Before lunch, Judge Houston spent a few moments with Russell Dinkins, a junior from Philadelphia, who is the President of Reach Out in Support of Ethnicity, and WMA Trustee Jim Brown, also from Philadelphia, who graduated from Monson Academy in 1955.Reminder Publications submitted photo


WILBRAHAM On Sept. 27 Judge Julian Houston, 15-year associate justice of Middlesex Superior Court, spoke to the students and faculty at Wilbraham & Monson Academy.

The reason for his visit was that his young adult novel, "New Boy," was selected as the common summer reading book for all students and faculty. In crafting the novel, Houston drew extensively on his experiences growing up in the segregated South, as one of only three African-American students at The Hotchkiss School in the late 1950s, and as a civil rights activist in Boston and Harlem in the 1960s.

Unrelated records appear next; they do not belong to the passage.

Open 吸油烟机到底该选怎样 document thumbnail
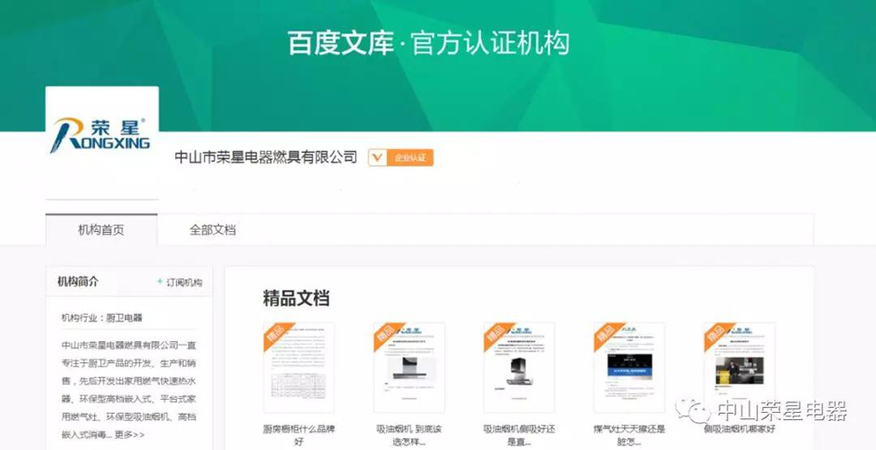The height and width of the screenshot is (450, 876). [409, 369]
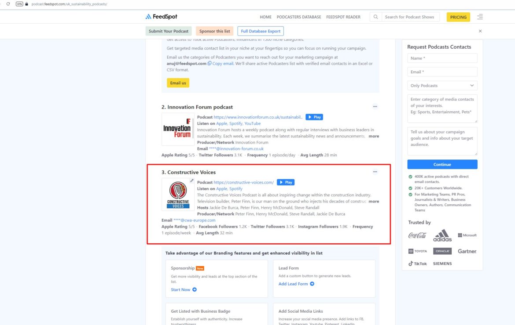This screenshot has width=515, height=325.
Task: Close the top banner bar
Action: tap(480, 31)
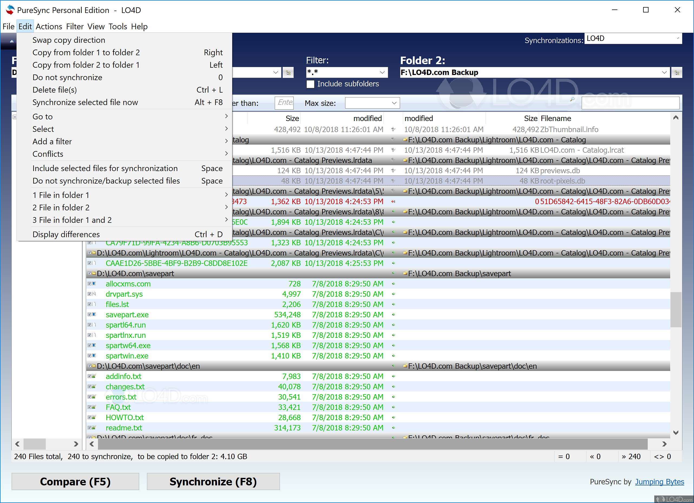Uncheck the checkbox next to drvpart.sys
Image resolution: width=694 pixels, height=503 pixels.
89,294
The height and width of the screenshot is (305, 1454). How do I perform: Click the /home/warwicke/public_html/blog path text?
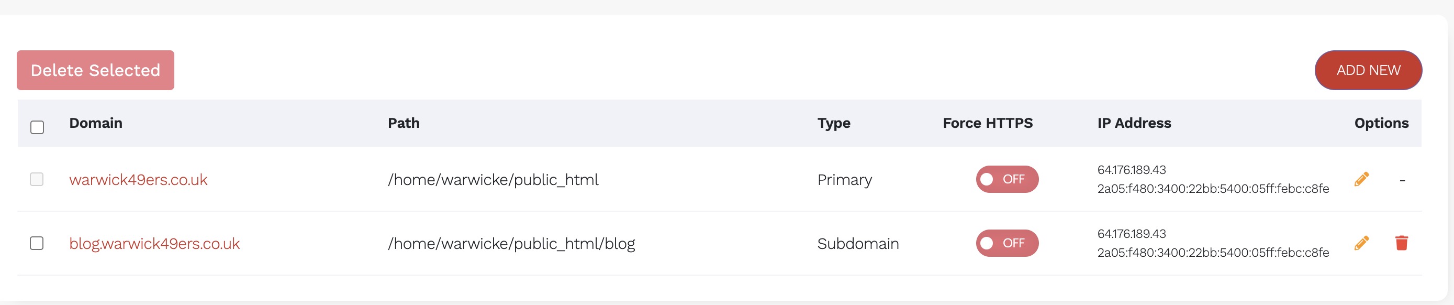point(511,243)
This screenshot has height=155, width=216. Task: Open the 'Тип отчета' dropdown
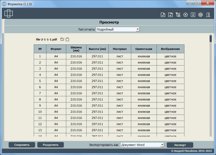pos(118,29)
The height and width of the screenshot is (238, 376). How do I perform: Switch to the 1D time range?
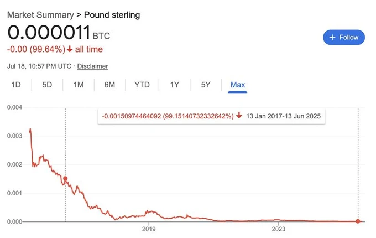pos(16,85)
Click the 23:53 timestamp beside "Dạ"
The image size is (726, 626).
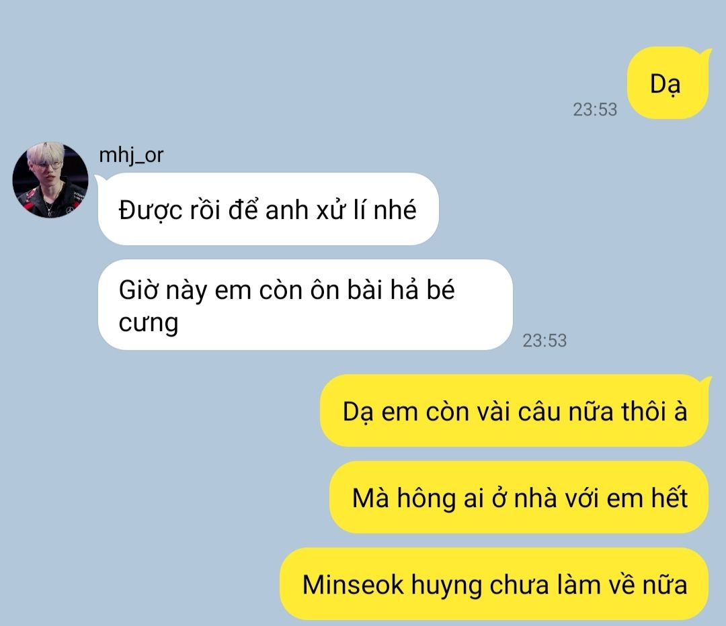595,109
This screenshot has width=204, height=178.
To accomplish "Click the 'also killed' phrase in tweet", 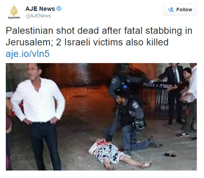I will pyautogui.click(x=147, y=42).
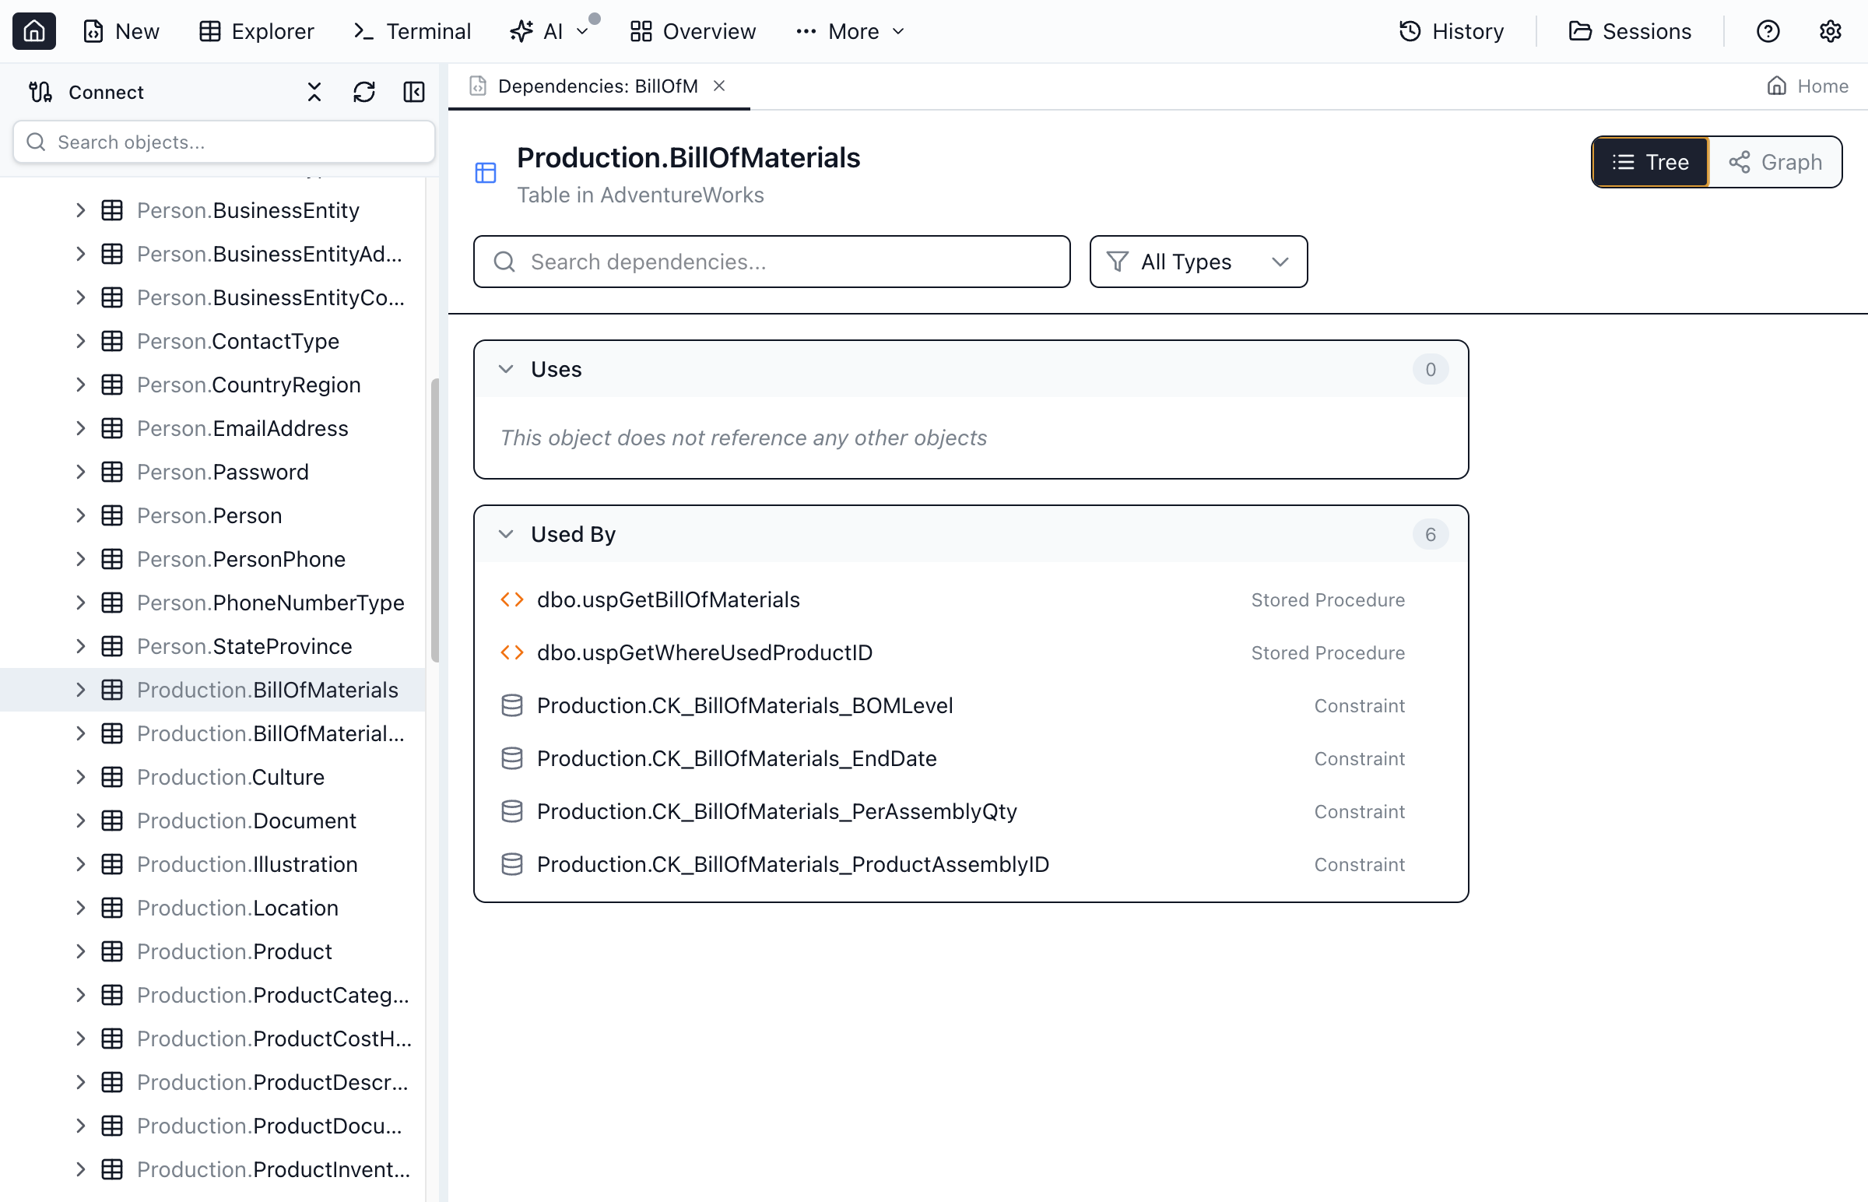Collapse the Uses section

507,368
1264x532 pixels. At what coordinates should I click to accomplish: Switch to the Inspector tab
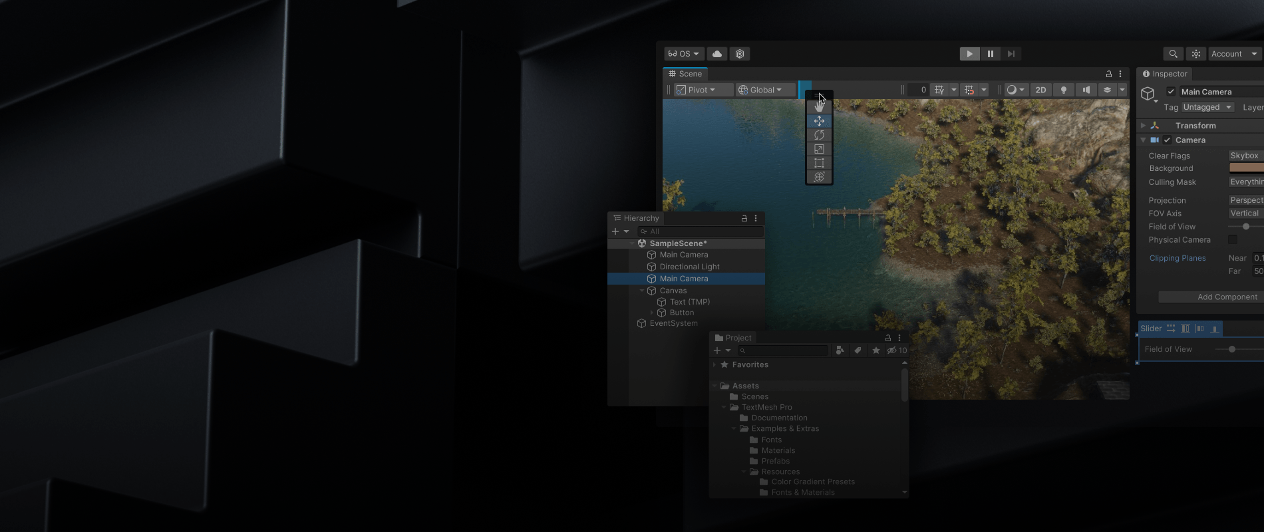click(x=1165, y=74)
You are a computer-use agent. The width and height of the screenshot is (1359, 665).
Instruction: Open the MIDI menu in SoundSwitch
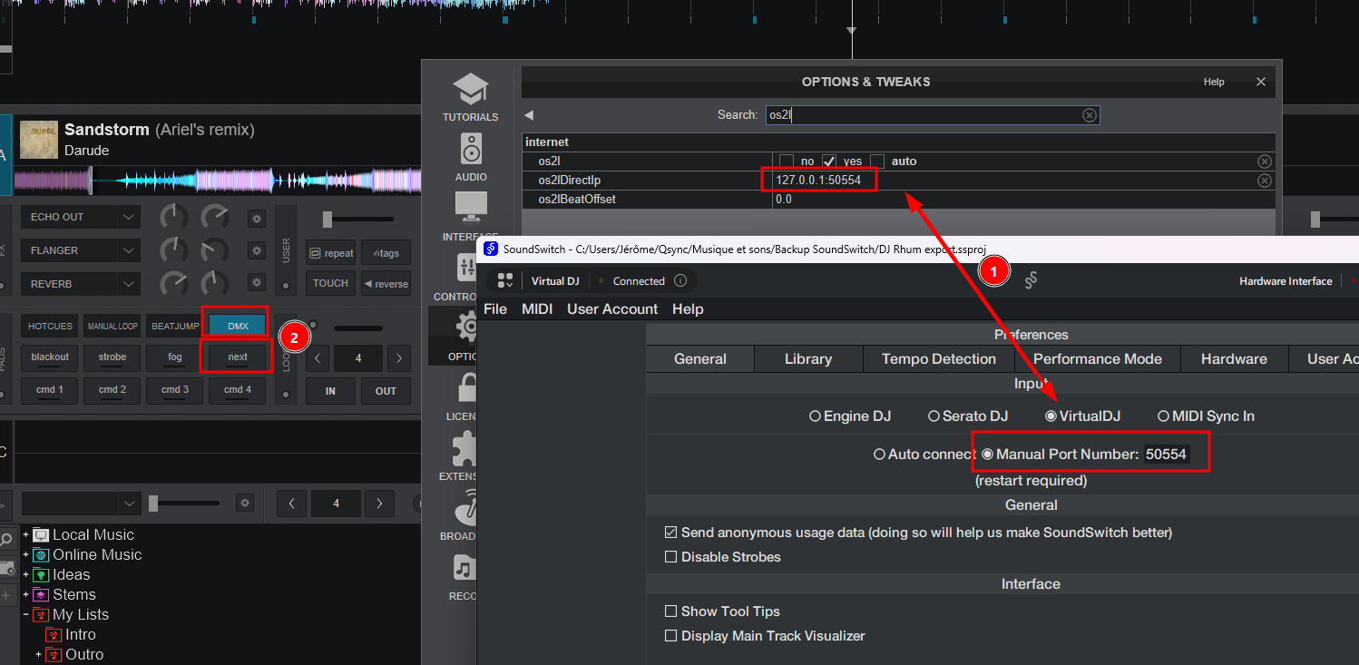(x=537, y=309)
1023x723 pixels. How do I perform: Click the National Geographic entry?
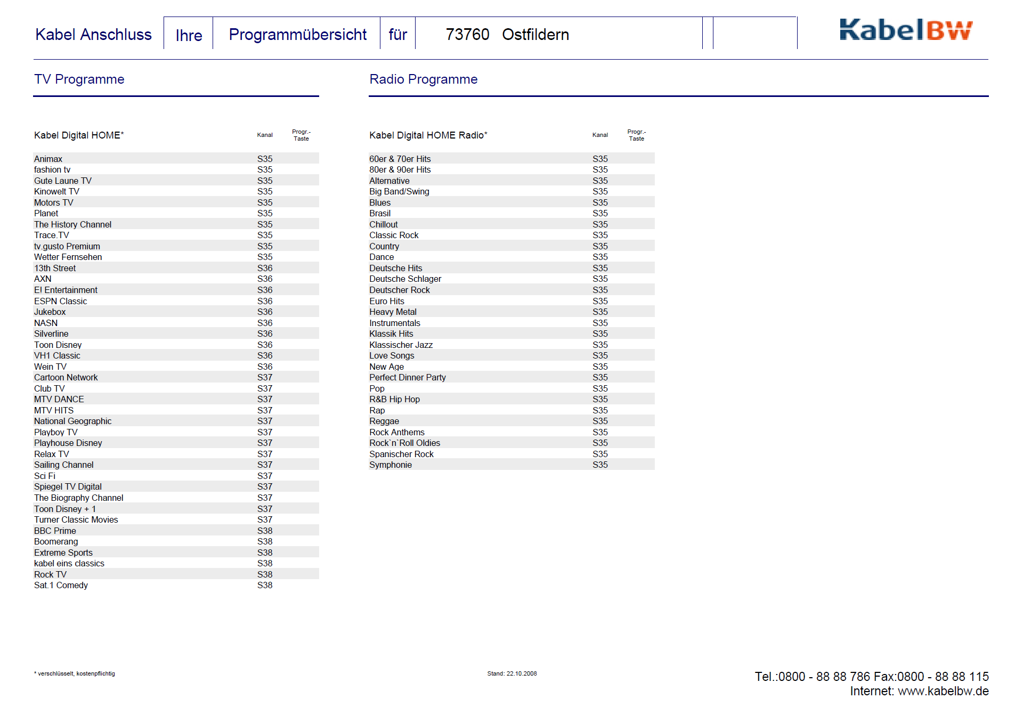[x=73, y=421]
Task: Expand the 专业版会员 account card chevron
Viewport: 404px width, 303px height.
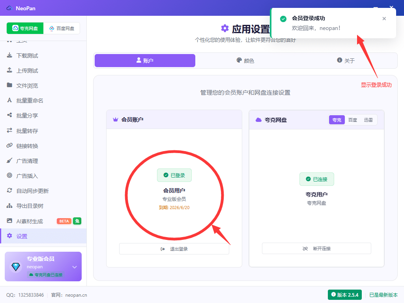Action: [x=74, y=267]
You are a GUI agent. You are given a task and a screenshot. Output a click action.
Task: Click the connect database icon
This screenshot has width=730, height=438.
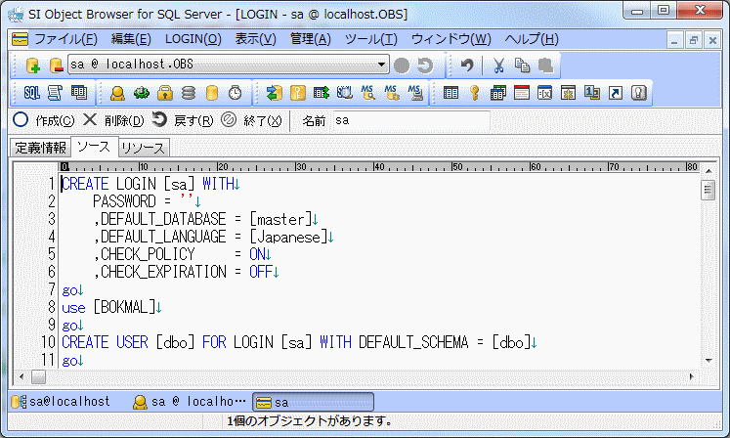tap(33, 66)
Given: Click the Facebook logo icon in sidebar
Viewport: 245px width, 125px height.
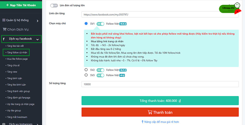Looking at the screenshot, I should click(x=4, y=39).
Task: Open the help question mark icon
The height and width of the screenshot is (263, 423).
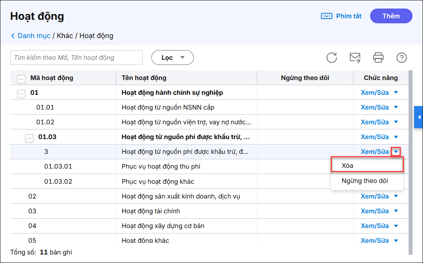Action: pyautogui.click(x=402, y=58)
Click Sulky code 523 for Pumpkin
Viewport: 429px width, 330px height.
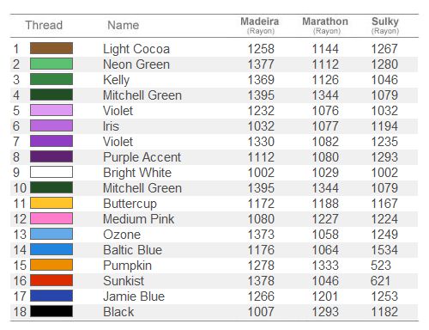tap(381, 266)
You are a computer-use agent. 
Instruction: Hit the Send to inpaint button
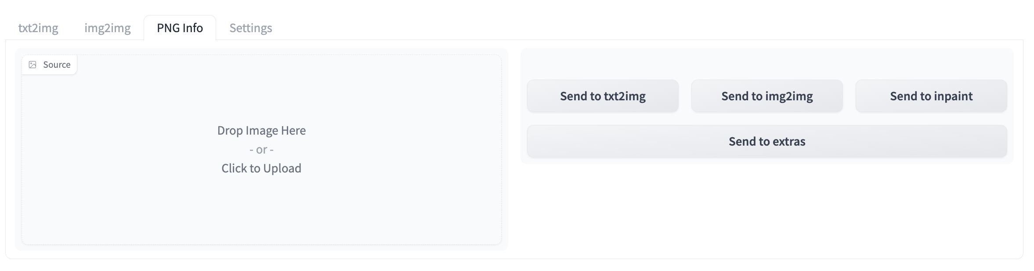point(931,96)
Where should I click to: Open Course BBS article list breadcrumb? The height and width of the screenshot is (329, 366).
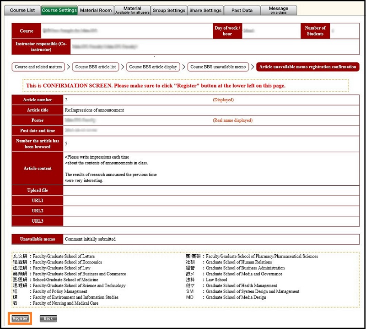pos(96,67)
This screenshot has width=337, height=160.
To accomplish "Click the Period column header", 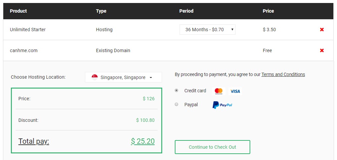I will click(x=186, y=11).
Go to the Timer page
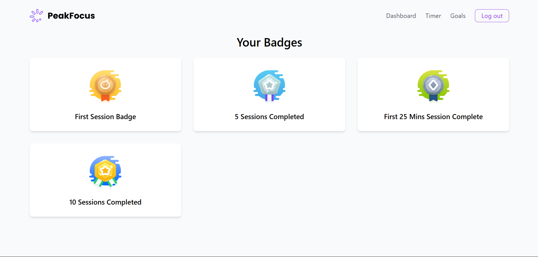Viewport: 538px width, 257px height. pos(433,16)
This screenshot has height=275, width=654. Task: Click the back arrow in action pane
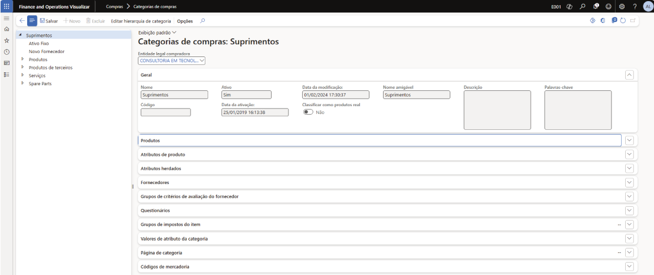(21, 21)
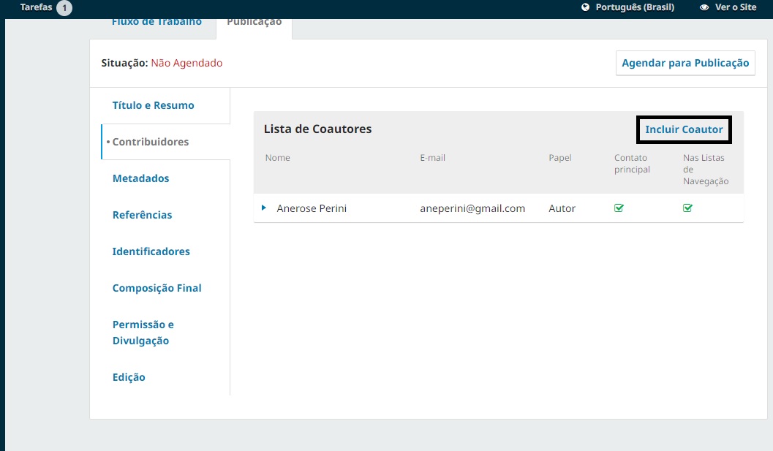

Houston arrived on campus in the late morning and enjoyed lunch and conversation with Bicentennial Scholars and students who are members of Reach Out in Support of Ethnicity, the multicultural group on campus. He asked the same question of every senior he met, "So what are your plans for next year?" The answers varied from "I'm considering my options," to "I plan to attend the University of Chicago."

"New Boy" brings alive the facts of life for African Americans in the South at that time, when separate was by no means equal and traveling from one area to the country to another involved mental and emotional adjustments that were often wrenching. Judge Houston wrote the book because he wanted young people to understand what it was really like to grow up in those times. When a student asked what he hoped readers would take away from the book, he noted that novelists don't usually answer that question; they write the book, and readers take what they will. But he added that he did hope they would get a feeling for the times by reading it.